- [Work to complete]: Repeat exactly, and only, the lines below starting at the line that contains "Штирі на плату і гнізда (133, 200)" and ending at the line that contains "Свадьба (13, 2376)", inclusive of both.

- [Provided data]:
[Start of section]

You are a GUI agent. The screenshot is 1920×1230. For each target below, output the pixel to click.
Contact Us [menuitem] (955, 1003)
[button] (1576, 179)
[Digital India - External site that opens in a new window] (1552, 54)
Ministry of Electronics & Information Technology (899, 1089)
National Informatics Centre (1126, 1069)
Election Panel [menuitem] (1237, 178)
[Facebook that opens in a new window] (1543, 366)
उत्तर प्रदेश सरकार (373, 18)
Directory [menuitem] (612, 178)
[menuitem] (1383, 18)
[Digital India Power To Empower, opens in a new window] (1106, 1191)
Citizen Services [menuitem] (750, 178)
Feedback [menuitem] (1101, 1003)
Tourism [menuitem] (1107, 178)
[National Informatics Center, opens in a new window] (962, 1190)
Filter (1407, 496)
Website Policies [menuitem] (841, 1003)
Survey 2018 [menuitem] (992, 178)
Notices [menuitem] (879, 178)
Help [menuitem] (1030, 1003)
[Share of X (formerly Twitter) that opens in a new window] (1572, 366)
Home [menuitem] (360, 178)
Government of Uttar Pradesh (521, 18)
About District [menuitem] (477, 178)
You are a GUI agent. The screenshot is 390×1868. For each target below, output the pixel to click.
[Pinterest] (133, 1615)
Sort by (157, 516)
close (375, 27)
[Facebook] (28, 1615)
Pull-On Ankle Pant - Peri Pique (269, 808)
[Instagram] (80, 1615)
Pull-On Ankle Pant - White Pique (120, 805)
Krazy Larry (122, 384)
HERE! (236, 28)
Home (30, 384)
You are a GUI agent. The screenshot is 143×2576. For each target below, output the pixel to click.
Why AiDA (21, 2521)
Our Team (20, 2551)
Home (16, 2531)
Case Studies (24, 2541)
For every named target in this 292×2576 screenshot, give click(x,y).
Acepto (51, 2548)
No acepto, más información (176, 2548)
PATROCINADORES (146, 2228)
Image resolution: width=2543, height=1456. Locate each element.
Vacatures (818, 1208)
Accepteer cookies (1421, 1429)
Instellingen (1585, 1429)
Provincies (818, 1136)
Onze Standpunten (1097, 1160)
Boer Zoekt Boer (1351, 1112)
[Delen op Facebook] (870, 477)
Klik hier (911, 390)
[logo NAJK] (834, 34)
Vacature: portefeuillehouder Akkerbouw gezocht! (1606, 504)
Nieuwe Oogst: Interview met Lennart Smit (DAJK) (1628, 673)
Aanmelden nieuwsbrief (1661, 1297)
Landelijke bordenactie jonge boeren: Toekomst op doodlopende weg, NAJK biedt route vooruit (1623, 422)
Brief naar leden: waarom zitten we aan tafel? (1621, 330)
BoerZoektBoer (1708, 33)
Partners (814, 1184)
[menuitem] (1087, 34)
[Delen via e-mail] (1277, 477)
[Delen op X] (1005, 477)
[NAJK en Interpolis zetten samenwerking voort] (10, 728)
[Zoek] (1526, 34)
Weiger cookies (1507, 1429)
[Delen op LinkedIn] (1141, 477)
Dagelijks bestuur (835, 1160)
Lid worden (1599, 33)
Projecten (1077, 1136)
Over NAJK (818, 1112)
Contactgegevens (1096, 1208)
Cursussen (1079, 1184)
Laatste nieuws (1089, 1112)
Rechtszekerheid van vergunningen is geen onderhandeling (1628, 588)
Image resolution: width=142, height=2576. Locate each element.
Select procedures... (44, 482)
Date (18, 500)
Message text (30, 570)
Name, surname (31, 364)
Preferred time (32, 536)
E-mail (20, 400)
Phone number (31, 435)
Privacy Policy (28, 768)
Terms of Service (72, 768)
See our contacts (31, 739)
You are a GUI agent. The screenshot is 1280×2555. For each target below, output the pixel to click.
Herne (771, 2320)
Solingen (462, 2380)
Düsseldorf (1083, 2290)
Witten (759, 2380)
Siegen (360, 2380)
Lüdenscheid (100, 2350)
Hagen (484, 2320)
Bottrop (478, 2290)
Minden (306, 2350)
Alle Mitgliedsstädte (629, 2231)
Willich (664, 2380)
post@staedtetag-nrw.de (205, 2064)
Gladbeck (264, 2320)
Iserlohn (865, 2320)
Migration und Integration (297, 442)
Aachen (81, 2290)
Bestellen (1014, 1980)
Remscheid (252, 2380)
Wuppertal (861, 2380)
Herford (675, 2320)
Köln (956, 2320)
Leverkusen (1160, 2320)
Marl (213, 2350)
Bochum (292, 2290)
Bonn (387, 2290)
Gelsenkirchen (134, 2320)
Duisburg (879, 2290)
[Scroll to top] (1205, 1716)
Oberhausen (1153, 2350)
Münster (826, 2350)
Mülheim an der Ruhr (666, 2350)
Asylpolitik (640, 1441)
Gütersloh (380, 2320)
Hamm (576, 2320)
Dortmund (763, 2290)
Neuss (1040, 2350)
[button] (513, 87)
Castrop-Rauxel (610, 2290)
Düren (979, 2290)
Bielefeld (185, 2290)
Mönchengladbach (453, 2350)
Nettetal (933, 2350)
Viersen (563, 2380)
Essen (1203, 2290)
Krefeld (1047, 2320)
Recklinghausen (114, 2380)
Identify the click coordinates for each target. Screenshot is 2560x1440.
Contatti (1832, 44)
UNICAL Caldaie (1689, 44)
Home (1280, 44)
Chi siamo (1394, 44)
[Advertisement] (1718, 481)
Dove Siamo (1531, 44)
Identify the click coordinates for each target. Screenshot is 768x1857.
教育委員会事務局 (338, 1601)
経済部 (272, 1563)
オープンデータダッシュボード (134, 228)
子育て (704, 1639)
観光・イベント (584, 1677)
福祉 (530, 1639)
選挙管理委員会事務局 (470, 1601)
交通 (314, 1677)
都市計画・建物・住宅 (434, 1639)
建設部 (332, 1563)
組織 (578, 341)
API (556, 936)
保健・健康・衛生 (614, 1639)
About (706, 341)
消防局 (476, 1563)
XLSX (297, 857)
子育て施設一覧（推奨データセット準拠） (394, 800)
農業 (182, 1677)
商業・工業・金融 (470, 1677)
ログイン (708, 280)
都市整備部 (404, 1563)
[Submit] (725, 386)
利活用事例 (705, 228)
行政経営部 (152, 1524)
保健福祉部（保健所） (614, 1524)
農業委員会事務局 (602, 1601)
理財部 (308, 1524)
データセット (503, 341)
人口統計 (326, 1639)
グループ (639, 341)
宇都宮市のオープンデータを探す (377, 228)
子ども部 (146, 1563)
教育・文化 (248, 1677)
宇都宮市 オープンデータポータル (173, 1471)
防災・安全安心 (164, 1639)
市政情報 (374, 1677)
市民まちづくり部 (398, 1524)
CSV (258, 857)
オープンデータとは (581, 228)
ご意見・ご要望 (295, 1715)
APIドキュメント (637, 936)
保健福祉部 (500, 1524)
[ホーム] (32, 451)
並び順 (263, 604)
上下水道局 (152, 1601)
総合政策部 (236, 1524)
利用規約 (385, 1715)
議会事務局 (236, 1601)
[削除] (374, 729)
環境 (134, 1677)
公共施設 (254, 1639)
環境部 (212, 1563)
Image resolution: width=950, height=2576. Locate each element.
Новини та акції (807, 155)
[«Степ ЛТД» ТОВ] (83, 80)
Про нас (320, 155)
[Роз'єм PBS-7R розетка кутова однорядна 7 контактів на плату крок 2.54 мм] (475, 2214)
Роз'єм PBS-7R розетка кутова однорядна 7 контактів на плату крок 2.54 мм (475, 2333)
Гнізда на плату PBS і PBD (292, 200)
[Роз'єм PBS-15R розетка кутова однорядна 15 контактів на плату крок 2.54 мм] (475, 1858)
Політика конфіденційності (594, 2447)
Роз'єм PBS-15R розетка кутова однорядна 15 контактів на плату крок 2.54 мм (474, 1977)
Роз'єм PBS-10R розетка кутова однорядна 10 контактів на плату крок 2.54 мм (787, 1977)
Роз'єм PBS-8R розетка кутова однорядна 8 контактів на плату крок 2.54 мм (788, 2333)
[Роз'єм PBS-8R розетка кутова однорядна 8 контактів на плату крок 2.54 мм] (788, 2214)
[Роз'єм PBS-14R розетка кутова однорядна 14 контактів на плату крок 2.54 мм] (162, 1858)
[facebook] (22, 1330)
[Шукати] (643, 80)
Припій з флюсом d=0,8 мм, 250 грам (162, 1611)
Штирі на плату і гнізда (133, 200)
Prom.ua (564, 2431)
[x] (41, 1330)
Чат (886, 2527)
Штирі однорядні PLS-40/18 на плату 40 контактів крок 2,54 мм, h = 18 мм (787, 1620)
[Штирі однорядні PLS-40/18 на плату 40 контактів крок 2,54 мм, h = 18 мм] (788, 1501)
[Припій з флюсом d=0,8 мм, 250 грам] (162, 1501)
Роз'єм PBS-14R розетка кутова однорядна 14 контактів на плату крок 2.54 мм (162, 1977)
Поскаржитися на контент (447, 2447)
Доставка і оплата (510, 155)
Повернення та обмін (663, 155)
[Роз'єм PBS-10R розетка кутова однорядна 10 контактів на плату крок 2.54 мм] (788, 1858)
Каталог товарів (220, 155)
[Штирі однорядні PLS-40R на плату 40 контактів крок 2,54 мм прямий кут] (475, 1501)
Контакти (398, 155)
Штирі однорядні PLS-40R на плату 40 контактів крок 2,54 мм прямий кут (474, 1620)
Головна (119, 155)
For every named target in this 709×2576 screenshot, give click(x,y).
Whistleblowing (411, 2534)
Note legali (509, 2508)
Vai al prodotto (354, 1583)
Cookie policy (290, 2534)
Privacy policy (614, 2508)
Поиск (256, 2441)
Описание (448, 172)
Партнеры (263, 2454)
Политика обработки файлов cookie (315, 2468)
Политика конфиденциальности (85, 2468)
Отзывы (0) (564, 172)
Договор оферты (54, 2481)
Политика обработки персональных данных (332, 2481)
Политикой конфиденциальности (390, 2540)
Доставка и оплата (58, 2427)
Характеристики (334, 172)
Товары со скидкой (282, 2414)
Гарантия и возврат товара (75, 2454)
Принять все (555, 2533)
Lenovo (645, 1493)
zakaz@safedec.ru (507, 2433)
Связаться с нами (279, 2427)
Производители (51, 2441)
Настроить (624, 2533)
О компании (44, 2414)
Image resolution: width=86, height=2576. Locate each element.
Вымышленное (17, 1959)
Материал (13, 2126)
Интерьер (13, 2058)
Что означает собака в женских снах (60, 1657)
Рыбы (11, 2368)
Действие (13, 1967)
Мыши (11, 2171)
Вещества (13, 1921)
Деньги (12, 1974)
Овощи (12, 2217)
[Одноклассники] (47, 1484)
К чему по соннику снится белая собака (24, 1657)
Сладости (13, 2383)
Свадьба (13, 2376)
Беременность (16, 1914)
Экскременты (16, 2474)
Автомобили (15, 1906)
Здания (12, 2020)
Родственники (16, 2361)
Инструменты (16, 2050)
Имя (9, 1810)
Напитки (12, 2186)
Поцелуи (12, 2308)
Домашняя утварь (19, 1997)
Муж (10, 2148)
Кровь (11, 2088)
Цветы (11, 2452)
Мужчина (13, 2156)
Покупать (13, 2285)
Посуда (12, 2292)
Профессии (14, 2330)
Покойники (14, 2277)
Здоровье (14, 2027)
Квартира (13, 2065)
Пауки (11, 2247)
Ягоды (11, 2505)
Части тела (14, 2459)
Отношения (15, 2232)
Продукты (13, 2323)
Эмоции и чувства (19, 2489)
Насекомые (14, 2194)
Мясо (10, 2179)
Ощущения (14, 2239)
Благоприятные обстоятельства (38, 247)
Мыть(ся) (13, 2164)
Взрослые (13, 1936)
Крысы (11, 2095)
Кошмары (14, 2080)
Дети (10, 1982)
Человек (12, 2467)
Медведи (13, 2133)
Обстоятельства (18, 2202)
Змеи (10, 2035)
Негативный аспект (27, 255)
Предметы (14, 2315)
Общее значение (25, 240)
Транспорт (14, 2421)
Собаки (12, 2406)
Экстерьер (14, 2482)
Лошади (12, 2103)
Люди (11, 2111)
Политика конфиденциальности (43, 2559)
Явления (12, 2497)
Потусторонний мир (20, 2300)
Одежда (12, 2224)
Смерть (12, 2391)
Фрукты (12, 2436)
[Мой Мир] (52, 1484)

[End of section]

- [Solution to the exercise]:
Штирі на плату і гнізда (133, 200)
Prom.ua (564, 2431)
[x] (41, 1330)
Чат (886, 2527)
Штирі однорядні PLS-40/18 на плату 40 контактів крок 2,54 мм, h = 18 мм (787, 1620)
[Штирі однорядні PLS-40/18 на плату 40 контактів крок 2,54 мм, h = 18 мм] (788, 1501)
[Припій з флюсом d=0,8 мм, 250 грам] (162, 1501)
Роз'єм PBS-14R розетка кутова однорядна 14 контактів на плату крок 2.54 мм (162, 1977)
Поскаржитися на контент (447, 2447)
Доставка і оплата (510, 155)
Повернення та обмін (663, 155)
[Роз'єм PBS-10R розетка кутова однорядна 10 контактів на плату крок 2.54 мм] (788, 1858)
Каталог товарів (220, 155)
[Штирі однорядні PLS-40R на плату 40 контактів крок 2,54 мм прямий кут] (475, 1501)
Контакти (398, 155)
Штирі однорядні PLS-40R на плату 40 контактів крок 2,54 мм прямий кут (474, 1620)
Головна (119, 155)
For every named target in this 709×2576 screenshot, give click(x,y).
Whistleblowing (411, 2534)
Note legali (509, 2508)
Vai al prodotto (354, 1583)
Cookie policy (290, 2534)
Privacy policy (614, 2508)
Поиск (256, 2441)
Описание (448, 172)
Партнеры (263, 2454)
Политика обработки файлов cookie (315, 2468)
Политика конфиденциальности (85, 2468)
Отзывы (0) (564, 172)
Договор оферты (54, 2481)
Политика обработки персональных данных (332, 2481)
Политикой конфиденциальности (390, 2540)
Доставка и оплата (58, 2427)
Характеристики (334, 172)
Товары со скидкой (282, 2414)
Гарантия и возврат товара (75, 2454)
Принять все (555, 2533)
Lenovo (645, 1493)
zakaz@safedec.ru (507, 2433)
Связаться с нами (279, 2427)
Производители (51, 2441)
Настроить (624, 2533)
О компании (44, 2414)
Image resolution: width=86, height=2576. Locate each element.
Вымышленное (17, 1959)
Материал (13, 2126)
Интерьер (13, 2058)
Что означает собака в женских снах (60, 1657)
Рыбы (11, 2368)
Действие (13, 1967)
Мыши (11, 2171)
Вещества (13, 1921)
Деньги (12, 1974)
Овощи (12, 2217)
[Одноклассники] (47, 1484)
К чему по соннику снится белая собака (24, 1657)
Сладости (13, 2383)
Свадьба (13, 2376)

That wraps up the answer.